TASKS TO PERFORM:
A. Copy the Senate transcript word for word from "SEN. KASSEBAUM: Well, I" to "out of partisanship.".
B. List every senator the Senate transcript mentions by name.
C. Go on with the Senate transcript, starting right after its final question.

SELECTED EXTRACT:
:::
SEN. KASSEBAUM: Well, I think that one would have to ask those questions. I'm sure even Sen. Tower must wonder, but the important thing is that this is not a lack of bipartisanship. I don't think it was just done for partisan reasons. I don't think Sen. Nunn as Chairman of the Armed Services Committee was acting out of partisanship.
MR. MacNeil: Sen. Levin, do you think the President can pull this off by talking to enough Democrats?
SEN. CARL LEVIN, [D] Michigan: This is going to be decided on the basis of 100 people reading that record, reading the FBI file, reaching their own conclusion and their best conscience, as the constitution tells us we must. I don't believe this is or should be decided on a partisan basis. I was frankly surprised when the Republican leader, Sen. Dole, said that all Republicans should rally to the President's side on this one. I think all Democrats and all Republicans should rally to the side of that FBI report, spend the many many hours that are necessary to read it. Reasonable people can reach different interpretations from that report, that we should reach our own individual judgment based on our individual conscience, and I don't think there should be a partisan solution or partisan result here.
MR. MacNeil: Sen. Wallop, you were on the President's side last night. Are you confident he can pull this out?
:::
ENTRIES SHOWN:

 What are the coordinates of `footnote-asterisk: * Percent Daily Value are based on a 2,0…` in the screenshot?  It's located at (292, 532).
:::
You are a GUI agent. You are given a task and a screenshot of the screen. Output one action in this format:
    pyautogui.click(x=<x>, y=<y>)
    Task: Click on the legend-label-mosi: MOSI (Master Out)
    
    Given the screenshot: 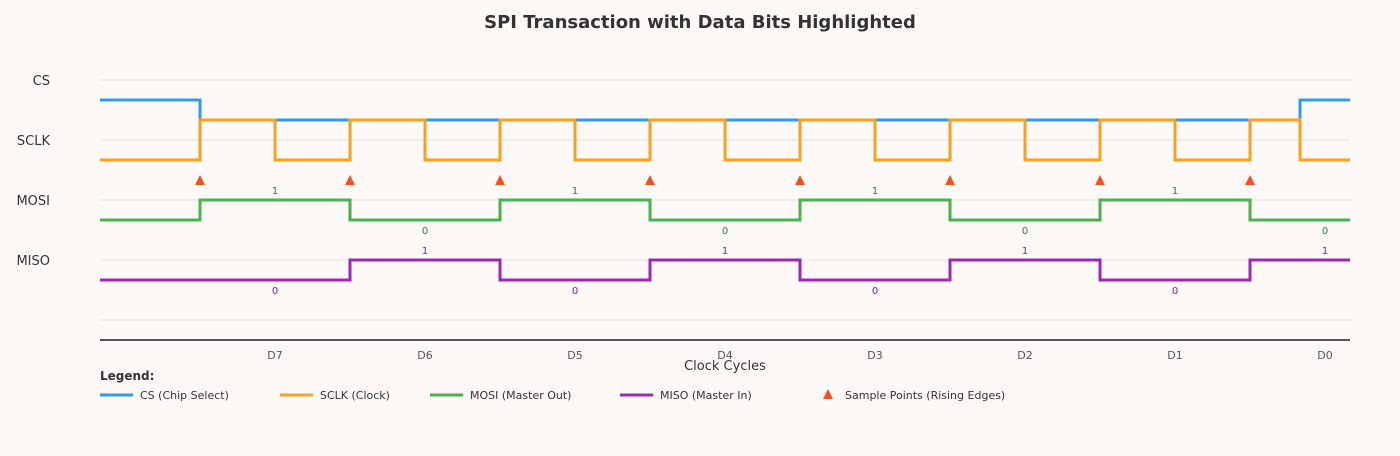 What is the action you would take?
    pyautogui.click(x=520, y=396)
:::
RESPONSES BY TASK:
A.
SEN. KASSEBAUM: Well, I think that one would have to ask those questions. I'm sure even Sen. Tower must wonder, but the important thing is that this is not a lack of bipartisanship. I don't think it was just done for partisan reasons. I don't think Sen. Nunn as Chairman of the Armed Services Committee was acting out of partisanship.

B.
Sen. Kassebaum
Sen. Tower
Sen. Nunn
Sen. Carl Levin
Sen. Dole
Sen. Wallop

C.
SEN. MALCOLM WALLOP, [R] Wyoming: I am and I really think he ought to be. You just heard him say that he having examined all of this evidence and seen all the reports that have come in wants John Tower to be his Secretary of Defense. Upon the performance of John Tower in office will rest the judgment of the public on George Bush, not John Tower, and I think that a President is entitled to the benefit of the doubt, but even more importantly, I would take some issue already with my friend, Sen. Levin. It's not going to take many hour to read that report. It isn't that long and it isn't that complex, and most of what is in it is not persuasive, if you want to put the balance of information on the side that each comes down. What happened last night is that people were unwilling to trust their own memory and their own judgment and that of prominent Americans who express their confidence and trust in Tower against the word of a lot of people who wouldn't even put their name behind their accusations.
MR. MacNeil: Sen. Heflin, you, I suppose, are one of the Democrats listed as those who are, as you described it, independent and might be one who could be persuaded to vote for Sen. Tower's confirmation in this. What would you have to go on in your head to convince you to vote for him?
SEN. HEFLIN: Well, I haven't read the FBI reports. I wanted to read them this afternoon, but they are not available. And I haven't gone into all the factual situations as the members of the Committee that voted on this but I intend to beforehand. You know, I don't have any set standards one way or the other, other than trying to do what is right and do what is best for the country as a whole, considering all the factors, trying to be fair to Sen. Tower, trying to be fair to the President, trying to be fair to those people who oppose him. So it's a matter I think of those of us who are not on the Committee becoming well acquainted with the facts and evaluating it and trying to approach it from a moral basis.
MR. MacNeil: Do you agree with what I think Sen. Wallop was saying that a President is entitled to have the nominees he wants in his cabinet even if they are flawed to an extent?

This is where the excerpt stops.